PREGNANCY AND THROMBOEMBOLIC DISEASES

• The risk of venous thrombosis and pulmonary embolism increases during pregnancy and puerperium. While deep vein thrombosis alone is more common antepartum, solitary pulmonary embolism is more common in the first 6 weeks postpartum.

• Obstetric risk factors that increase the risk of thromboembolism during pregnancy: Cesarean section (most common), diabetes, bleeding and anemia, hyperemesis, immobility - prolonged bed rest, multiple pregnancy, multiparity, preeclampsia, puerperal infection, stillbirth and operative vaginal delivery


thrombophilia

• Thrombophilias are responsible for 50% of thromboembolism encountered during pregnancy.

• The most common thrombophilia III• Activated protein C resistance (aPCR}

• The most common cause of aPCR III• Factor V Leiden mutation

• Most common hereditary thrombophilia III • Heterozygous Factor V Leiden mutation

• The most thrombogenic thrombophilia III • Antithrombin III deficiency


Protein S and homocysteine levels decrease in normal pregnancy.


• Empirical aspirin and/or low molecular weight heparin is recommended for hereditary thrombophilia prophylaxis.

Deep Vein Thrombosis (DVT)

• Most DVTs during pregnancy occur in the left leg, and the first-line test used in the diagnosis of DVT is compression ultrasonography of the lower extremities. Invasive contrast venography is the gold standard for excluding the diagnosis of lower extremity DVT.

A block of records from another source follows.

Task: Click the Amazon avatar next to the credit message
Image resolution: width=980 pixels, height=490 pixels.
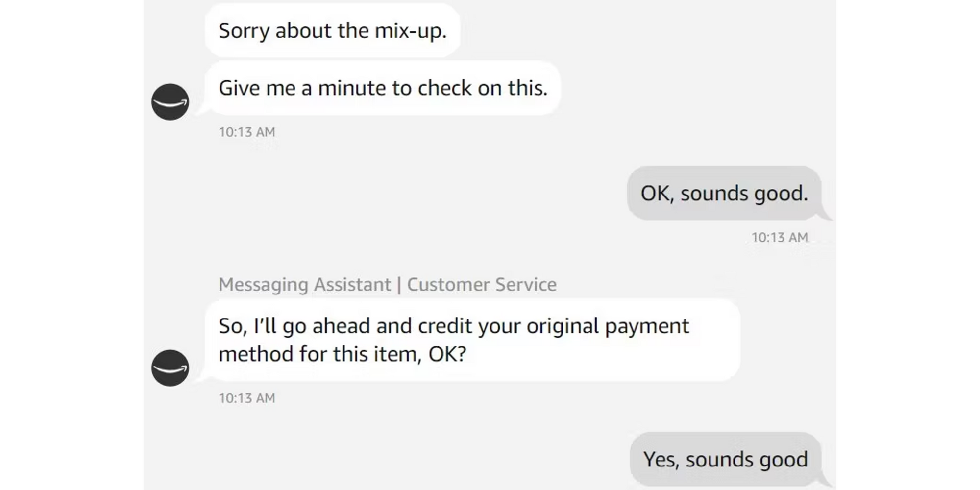Action: [170, 368]
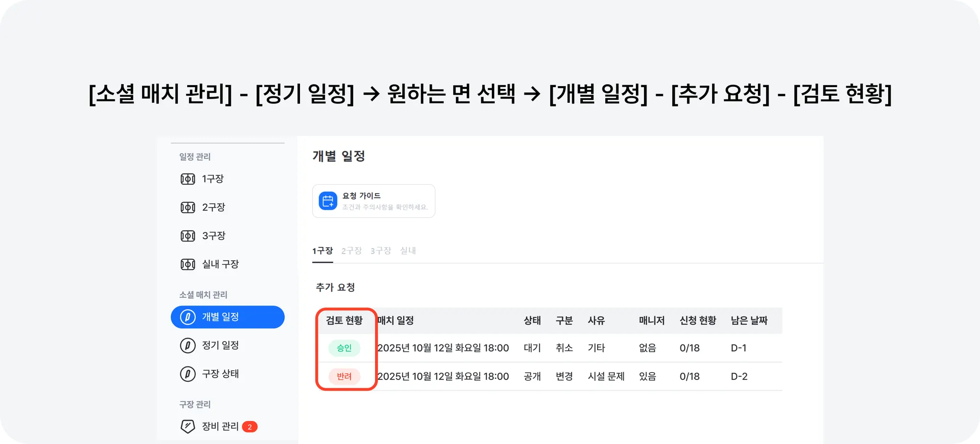The height and width of the screenshot is (444, 980).
Task: Switch to the 실내 tab
Action: [x=408, y=251]
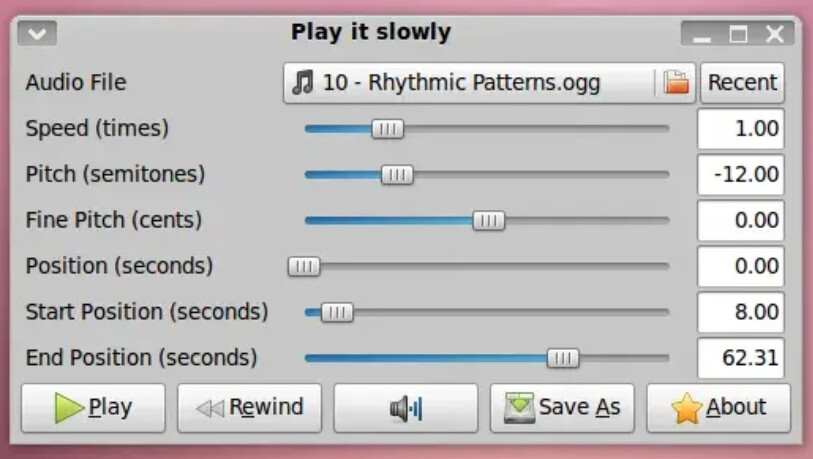This screenshot has height=459, width=813.
Task: Toggle the speaker volume button
Action: 406,408
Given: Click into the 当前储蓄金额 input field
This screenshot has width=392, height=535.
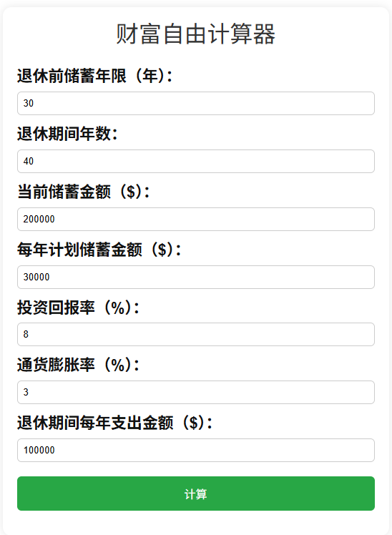Looking at the screenshot, I should 196,219.
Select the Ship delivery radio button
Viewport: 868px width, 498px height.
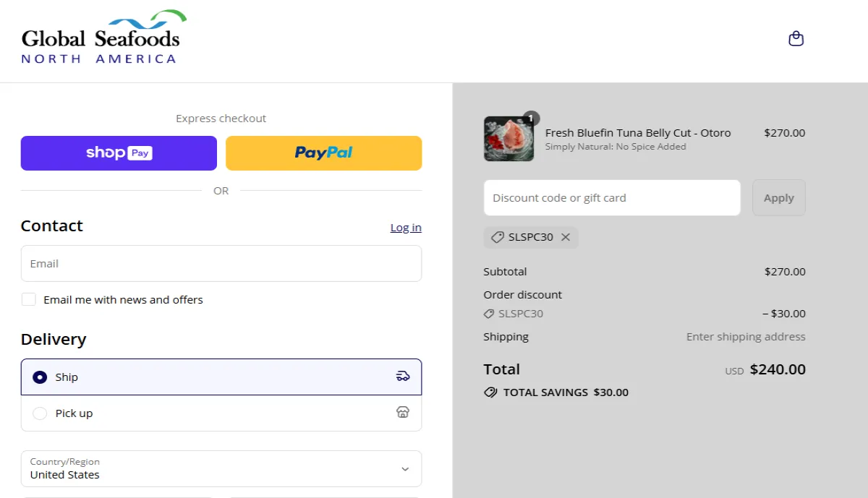click(x=41, y=376)

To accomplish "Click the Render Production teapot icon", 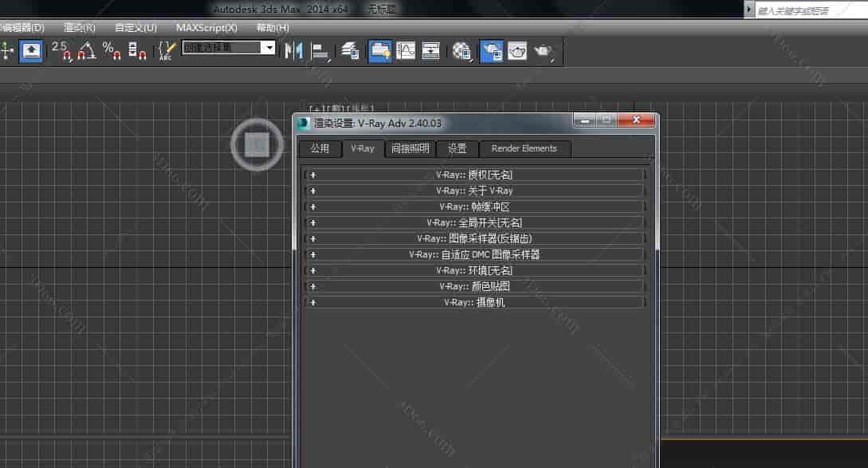I will pos(544,51).
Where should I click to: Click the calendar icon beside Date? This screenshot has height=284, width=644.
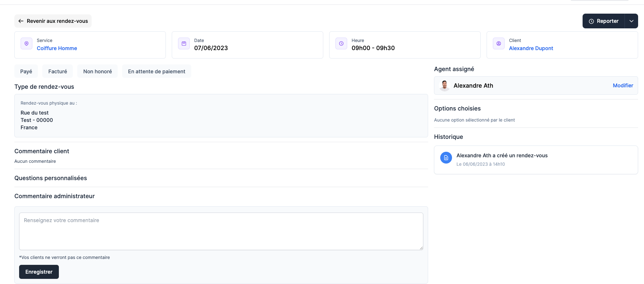[x=184, y=43]
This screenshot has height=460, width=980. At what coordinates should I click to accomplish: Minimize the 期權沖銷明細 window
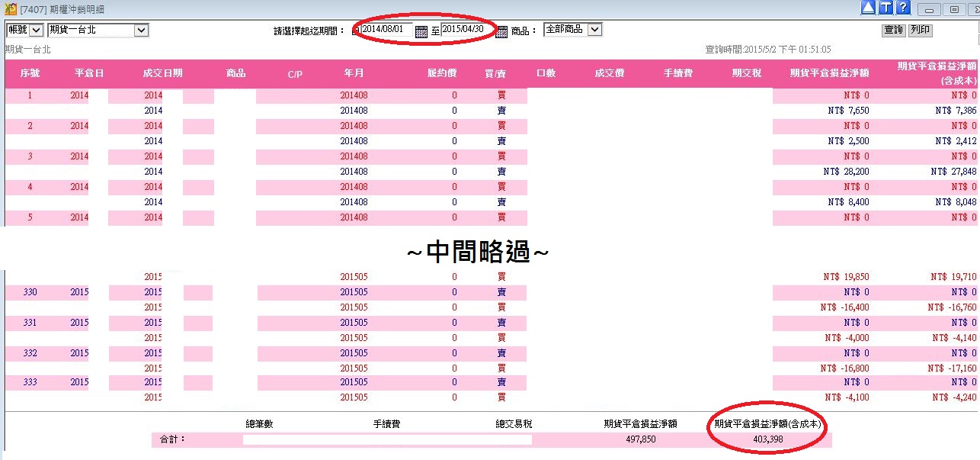[x=929, y=9]
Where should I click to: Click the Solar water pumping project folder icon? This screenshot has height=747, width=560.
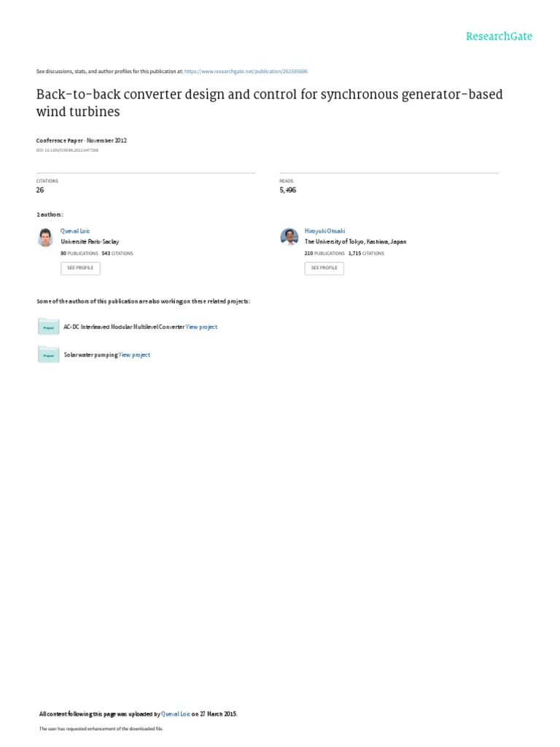(x=48, y=355)
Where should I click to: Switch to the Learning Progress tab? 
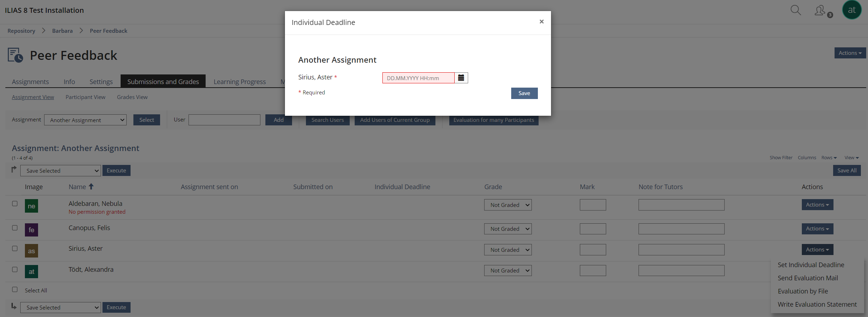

• D-Dimer level; increases with gestational age in normal pregnancy, so its use in pregnancy is uncertain. However, a negative D-Dimer test excludes thromboembolism.

• Heparin is used in women with a previous history of DVT and in the treatment of acute thromboembolism. Heparin does not cross the placenta and is therefore not teratogenic. Treatment throughout pregnancy and postpartum 6-12. It should last up to a week.

Pulmonary Embolism PE)

• 70% of the patients have DVT in lower extremity Doppler ultrasonography, and in patients with leg DVT finding, Doppler ultrasonography should be performed first.

• Chest X-ray should be taken in patients without leg findings, and CT, which is the gold standard method for definitive diagnosis, should be performed in patients with abnormal findings on chest X-ray.

pulmonary angiography (CTPA} is performed J J. Ventilation perfusion scintigraphy (V/Q) should be performed in patients with normal chest X-ray.

• A therapeutic dose of heparin (25,000-40,000 U) is indicated in women with a previous history of PE. Unfractionated (normal) heparin is suitable for the treatment of acute thromboembolism. Treatment throughout pregnancy and postpartum 6-12. It should last up to a week. Oral anticoagulants are used after delivery. Alternative treatments (thrombolysis, embolectomy, vena cava filters) are not preferred because they are associated with high complications in pregnancy.